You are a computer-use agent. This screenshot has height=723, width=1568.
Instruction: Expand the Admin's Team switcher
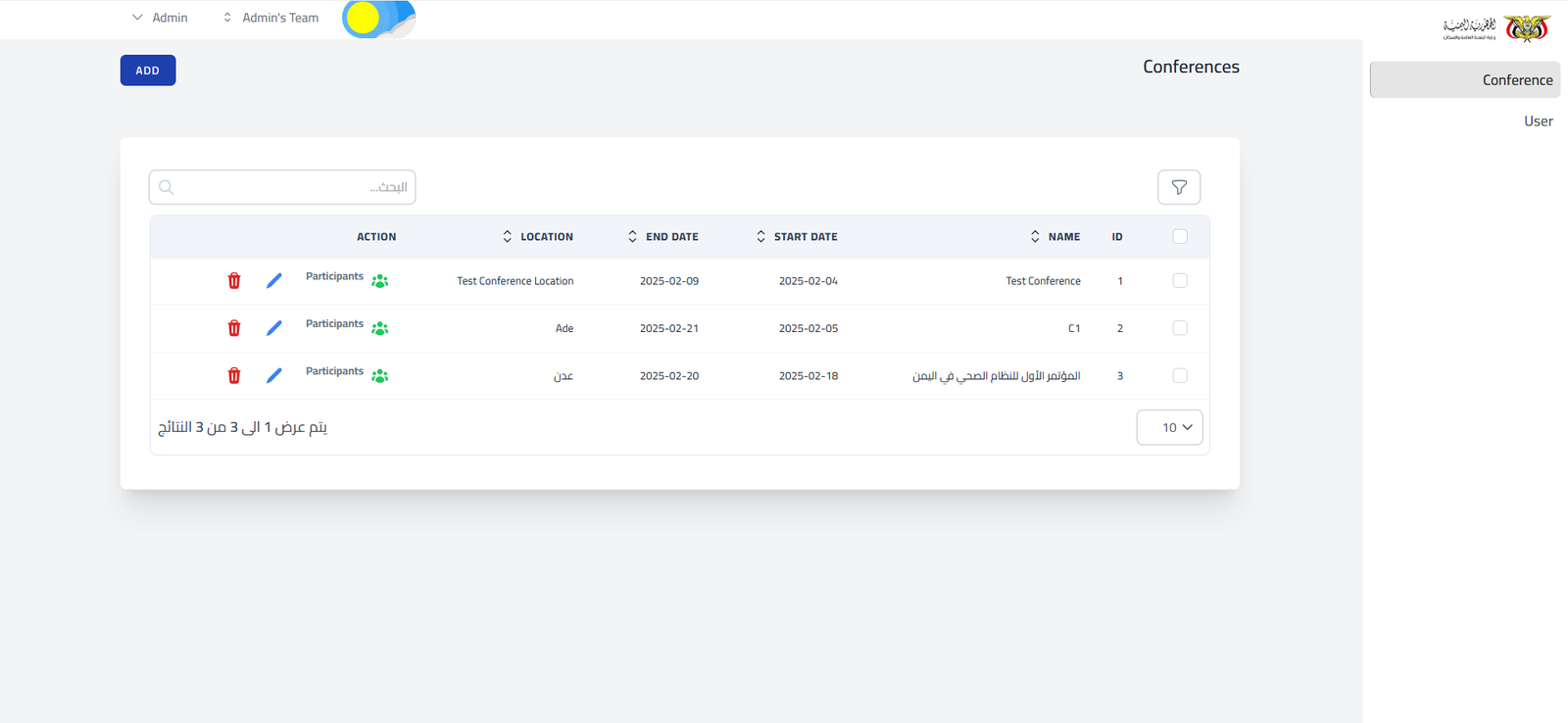[270, 18]

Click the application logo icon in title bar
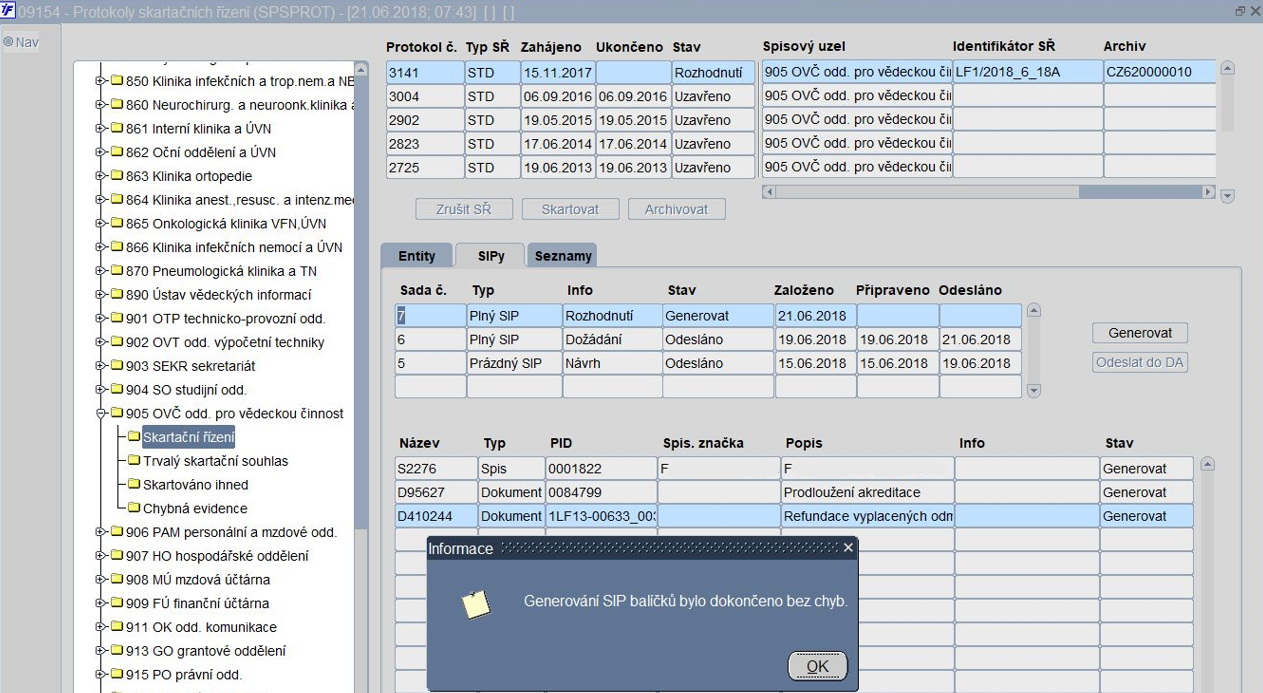click(x=8, y=10)
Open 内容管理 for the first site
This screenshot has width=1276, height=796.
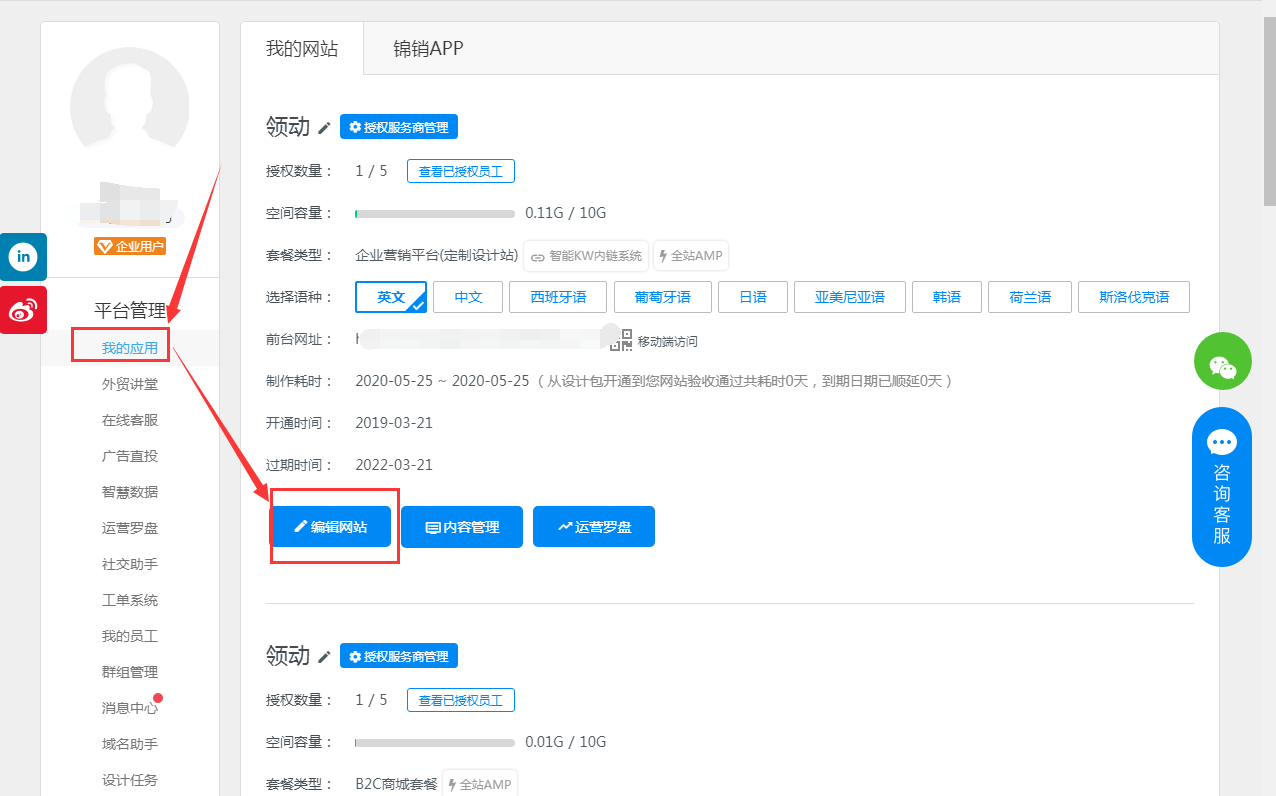coord(461,526)
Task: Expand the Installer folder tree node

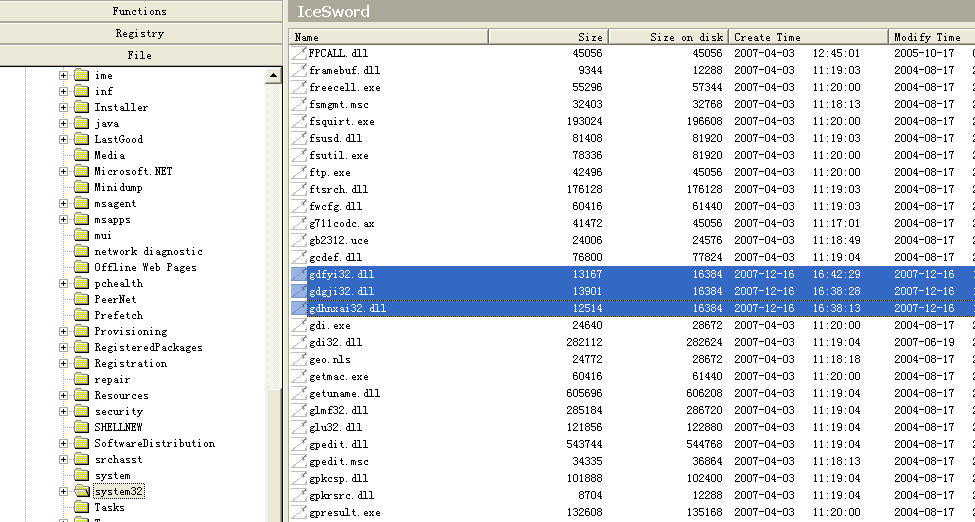Action: (64, 108)
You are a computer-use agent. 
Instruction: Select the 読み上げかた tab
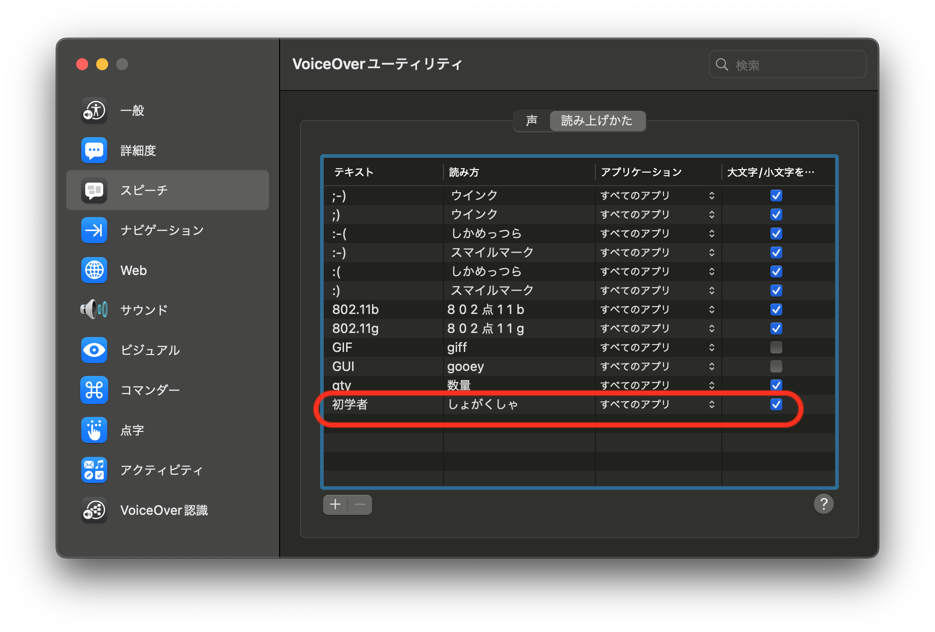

########

» **Problem requirements**
Only the pictures stay behind; copy everything else in the records above exactly.

» **Solution to this task**
You are a computer-use agent. This screenshot has height=723, width=1568.
Instruction: Expand the Admin's Team switcher
[270, 18]

Click the application logo icon in title bar
click(x=8, y=10)
Open 内容管理 for the first site
This screenshot has width=1276, height=796.
coord(461,526)
Task: Expand the Installer folder tree node

Action: (64, 108)
You are a computer-use agent. 
Instruction: Select the 読み上げかた tab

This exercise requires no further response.